May 14, 2012 By: Bril

Children are inquisitive by nature. When they are younger, it’s usually because they want to better understand something. When they are older, it’s because they want to better understand why you think something is important and why they should also feel the same way. Regardless of their age, it’s imperative that when setting forth the rules and expectations in your home, your child understands there is no room for questioning the rules you set forth and the consequences of breaking the rules.

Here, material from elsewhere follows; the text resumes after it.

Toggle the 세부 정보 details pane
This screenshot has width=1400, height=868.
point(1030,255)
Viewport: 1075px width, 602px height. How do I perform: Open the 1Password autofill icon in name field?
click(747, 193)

Younger children usually do not understand a lengthy explanation of why it’s important that they be home from their friend’s home at a certain time or why they aren’t allowed to play ball in the house. But the one thing they do strive to do most of the time is to make their parents proud and happy. So when a young child asks “Why?” or “Why not?” when they are told they can’t play with something or someone or why they have to obey a rule you’ve set forth, simply explain to them that “because it makes me happy when you follow the house rules and do what I have asked of you.” You should avoid using the term, “Because I said so,” as that only adds to the child’s frustration and confusion.

Older children, adolescents and teenagers alike will probably require more from your explanation. When they question “Why?” or “Why not?” it’s best to directly, honestly and clearly state your reasoning. “I asked you to be home by 10 p.m. because we have to be at the dentist’s office first thing in the morning for your check-up and we can’t be late.” It is also a great opportunity for you to reiterate the consequences of breaking the rule. “If you are not home by 10 p.m., you’ll be grounded from going to your friend’s house for a week.” Be consistent, be firm, and be clear.

Though your child may challenge you by asking your reasoning why a rule has been put in place, it also shows their growth as an individual thinker. So try not to get angry or frustrated when they do so; realize it’s their way of understanding their world around them.